Les religieux séquestrés sont sur la corde raide, fin imprévisible

Depuis le 11 avril 2021, un groupe de religieux dont 2 français sont séquestrés à la Croix-des-Bouquets dans le fief des bandits du gang « 400 Mawozo ». Les kidnappeurs ont donné une condition, malheureusement non encore connue par la presse, pour que les otages soient libérés. Les proches des séquestrés ne partagent pas l’idée de négocier avec des criminels voire verser de rançon. L’Église catholique, ce mardi 20 avril 2021 via une note a informé que toutes les écoles, universités relevant d’elle seront fermées dans le pays durant trois jours: mercredi 21, jeudi 22 et vendredi 23 avril 2021, à l’exception des hôpitaux et des centres de santé.

Pendant que les deux camps font la corde raide, les kidnappés souffrent. Certains des séquestrés supportent de graves maladies. Le chef de gang « 400 Mawozo » ,  » lanmò san jou », a rassuré le lundi 19 avril 2021, au cours d’une interview sur radio Mega que les otages vont bien.

Dans la foulée, le numéro 1 du plus puissant groupe armé opérant à la Croix-des-Bouquets a menacé de passer à l’action si rien n’est dit dans les 24 heures qui suivent sont intervention. À maintes reprises et sans détailler, il a précisé qu’il revient au président Jovenel Moïse de dire le dernier mot afin de libérer les religieux.

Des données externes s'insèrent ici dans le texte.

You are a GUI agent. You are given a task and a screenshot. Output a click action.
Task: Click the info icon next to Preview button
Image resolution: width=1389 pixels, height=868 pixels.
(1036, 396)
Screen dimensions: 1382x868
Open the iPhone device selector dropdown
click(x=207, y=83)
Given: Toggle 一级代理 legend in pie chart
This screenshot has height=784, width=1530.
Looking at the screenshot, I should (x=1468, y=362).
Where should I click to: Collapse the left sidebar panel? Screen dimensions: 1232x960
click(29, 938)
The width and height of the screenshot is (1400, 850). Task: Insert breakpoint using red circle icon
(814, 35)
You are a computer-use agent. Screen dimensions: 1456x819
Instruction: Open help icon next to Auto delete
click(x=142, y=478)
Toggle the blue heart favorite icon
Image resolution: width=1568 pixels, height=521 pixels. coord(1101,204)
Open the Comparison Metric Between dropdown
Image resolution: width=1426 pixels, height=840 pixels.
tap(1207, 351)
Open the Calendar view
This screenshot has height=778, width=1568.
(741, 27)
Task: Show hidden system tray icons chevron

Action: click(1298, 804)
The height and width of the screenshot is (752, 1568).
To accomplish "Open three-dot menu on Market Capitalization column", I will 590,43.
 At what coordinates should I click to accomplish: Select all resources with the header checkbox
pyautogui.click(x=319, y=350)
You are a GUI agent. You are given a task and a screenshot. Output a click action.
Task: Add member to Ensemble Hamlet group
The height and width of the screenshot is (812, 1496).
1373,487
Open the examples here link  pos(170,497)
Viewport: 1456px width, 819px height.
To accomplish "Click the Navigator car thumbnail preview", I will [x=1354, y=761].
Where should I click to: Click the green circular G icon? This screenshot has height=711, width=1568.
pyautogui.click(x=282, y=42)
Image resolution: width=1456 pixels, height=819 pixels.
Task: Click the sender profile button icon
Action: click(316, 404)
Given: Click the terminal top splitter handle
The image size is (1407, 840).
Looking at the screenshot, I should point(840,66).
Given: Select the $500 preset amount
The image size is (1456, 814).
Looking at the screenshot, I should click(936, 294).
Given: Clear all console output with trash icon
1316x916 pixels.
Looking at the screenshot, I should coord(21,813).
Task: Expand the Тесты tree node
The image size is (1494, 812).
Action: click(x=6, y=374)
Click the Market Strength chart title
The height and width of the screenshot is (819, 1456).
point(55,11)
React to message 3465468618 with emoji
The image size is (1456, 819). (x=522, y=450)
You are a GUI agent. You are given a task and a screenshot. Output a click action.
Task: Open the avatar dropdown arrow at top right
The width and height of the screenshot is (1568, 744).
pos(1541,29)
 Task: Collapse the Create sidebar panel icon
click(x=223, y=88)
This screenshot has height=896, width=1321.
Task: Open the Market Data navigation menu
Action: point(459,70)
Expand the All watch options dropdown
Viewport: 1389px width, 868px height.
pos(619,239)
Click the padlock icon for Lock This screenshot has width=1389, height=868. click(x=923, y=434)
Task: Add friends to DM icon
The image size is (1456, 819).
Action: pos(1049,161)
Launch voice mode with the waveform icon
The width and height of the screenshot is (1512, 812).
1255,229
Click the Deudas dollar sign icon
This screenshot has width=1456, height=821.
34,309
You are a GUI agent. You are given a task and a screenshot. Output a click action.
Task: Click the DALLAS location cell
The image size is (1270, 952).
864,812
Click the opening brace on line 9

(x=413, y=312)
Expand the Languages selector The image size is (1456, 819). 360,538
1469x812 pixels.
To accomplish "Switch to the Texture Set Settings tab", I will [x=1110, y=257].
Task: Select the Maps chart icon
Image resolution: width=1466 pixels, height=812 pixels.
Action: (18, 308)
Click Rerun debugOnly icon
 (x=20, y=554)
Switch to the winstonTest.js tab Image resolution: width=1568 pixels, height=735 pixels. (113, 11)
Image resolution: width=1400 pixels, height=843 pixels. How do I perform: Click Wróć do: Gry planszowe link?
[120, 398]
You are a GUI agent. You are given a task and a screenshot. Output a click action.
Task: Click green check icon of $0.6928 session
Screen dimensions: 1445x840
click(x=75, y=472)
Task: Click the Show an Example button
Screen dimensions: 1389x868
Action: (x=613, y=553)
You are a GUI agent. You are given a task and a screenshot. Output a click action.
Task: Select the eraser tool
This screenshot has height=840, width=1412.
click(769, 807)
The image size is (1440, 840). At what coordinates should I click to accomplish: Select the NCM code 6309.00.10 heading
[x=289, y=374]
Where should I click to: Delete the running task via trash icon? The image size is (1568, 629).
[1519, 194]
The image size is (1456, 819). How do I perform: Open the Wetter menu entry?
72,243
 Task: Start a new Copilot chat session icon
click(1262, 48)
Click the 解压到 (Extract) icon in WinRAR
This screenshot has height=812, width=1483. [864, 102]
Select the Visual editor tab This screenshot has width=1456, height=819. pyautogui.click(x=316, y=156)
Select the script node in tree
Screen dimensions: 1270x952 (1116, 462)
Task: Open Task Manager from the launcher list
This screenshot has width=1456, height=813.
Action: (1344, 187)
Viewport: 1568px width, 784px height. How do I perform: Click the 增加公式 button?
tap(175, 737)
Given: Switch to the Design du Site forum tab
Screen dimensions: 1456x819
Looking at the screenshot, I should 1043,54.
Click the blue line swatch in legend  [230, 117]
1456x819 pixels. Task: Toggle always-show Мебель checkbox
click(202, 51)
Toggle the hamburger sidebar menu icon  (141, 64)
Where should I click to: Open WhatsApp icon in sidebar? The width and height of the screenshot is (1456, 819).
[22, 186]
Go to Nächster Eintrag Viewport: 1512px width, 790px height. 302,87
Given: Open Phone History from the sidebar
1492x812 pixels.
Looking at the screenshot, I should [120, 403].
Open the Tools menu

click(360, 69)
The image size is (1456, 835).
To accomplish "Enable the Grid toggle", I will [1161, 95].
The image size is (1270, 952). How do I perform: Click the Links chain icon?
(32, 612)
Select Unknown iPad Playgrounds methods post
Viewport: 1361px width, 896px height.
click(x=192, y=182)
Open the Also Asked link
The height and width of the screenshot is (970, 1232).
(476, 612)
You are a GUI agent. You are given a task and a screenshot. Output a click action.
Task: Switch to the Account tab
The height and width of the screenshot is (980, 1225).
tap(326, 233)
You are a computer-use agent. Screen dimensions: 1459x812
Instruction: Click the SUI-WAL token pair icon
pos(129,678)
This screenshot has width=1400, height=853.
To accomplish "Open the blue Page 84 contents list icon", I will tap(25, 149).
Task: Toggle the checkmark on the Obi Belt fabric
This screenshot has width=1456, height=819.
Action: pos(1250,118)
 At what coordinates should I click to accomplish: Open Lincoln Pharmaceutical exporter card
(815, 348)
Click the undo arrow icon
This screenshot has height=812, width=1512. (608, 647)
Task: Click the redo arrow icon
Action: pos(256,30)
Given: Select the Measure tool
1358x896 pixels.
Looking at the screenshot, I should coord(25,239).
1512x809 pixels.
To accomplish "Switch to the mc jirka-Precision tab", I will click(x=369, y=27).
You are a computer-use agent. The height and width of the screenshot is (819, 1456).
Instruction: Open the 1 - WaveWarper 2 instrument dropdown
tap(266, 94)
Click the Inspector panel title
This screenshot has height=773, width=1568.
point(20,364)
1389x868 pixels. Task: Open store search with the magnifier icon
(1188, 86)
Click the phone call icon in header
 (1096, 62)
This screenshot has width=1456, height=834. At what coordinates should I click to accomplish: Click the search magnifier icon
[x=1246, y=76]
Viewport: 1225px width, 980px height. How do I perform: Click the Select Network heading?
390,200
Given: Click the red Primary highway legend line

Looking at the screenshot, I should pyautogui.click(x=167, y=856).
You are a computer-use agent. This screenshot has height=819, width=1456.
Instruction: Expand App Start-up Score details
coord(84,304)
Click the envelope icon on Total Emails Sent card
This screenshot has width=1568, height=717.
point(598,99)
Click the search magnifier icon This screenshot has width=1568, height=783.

Soulignons que les kidnappeurs avaient enlevé au total 10 personnes. Madame Oxane, l’une d’entre elles a été libérée le 14 avril passé parce qu’elle était gravement malade. 9 personnes sont toujours entre les mains des bandits.

À rappeler, la plus récente initiative prise par les chrétiens catholiques visant à exiger la libération des religieux kidnappés est datée jeudi 15 avril 2021.

Cette décision adoptée par l’Eglise catholique est-elle assez contraignante pour forcer aux bandits de libérer les otages? Les kidnappeurs finiront-ils par prendre conscience, et libérer les séquestrés sans aucune forme de contrepartie comme souhaite l’Église catholique ? Si les criminels refusent après ces trois jours de prières et de fermeture des institutions d’enseignement de la communauté de libérer les religieux, que devraient faire les décideurs de l’Église catholique ?

Les questions sont nombreuses, les scénarios imaginables sont divers.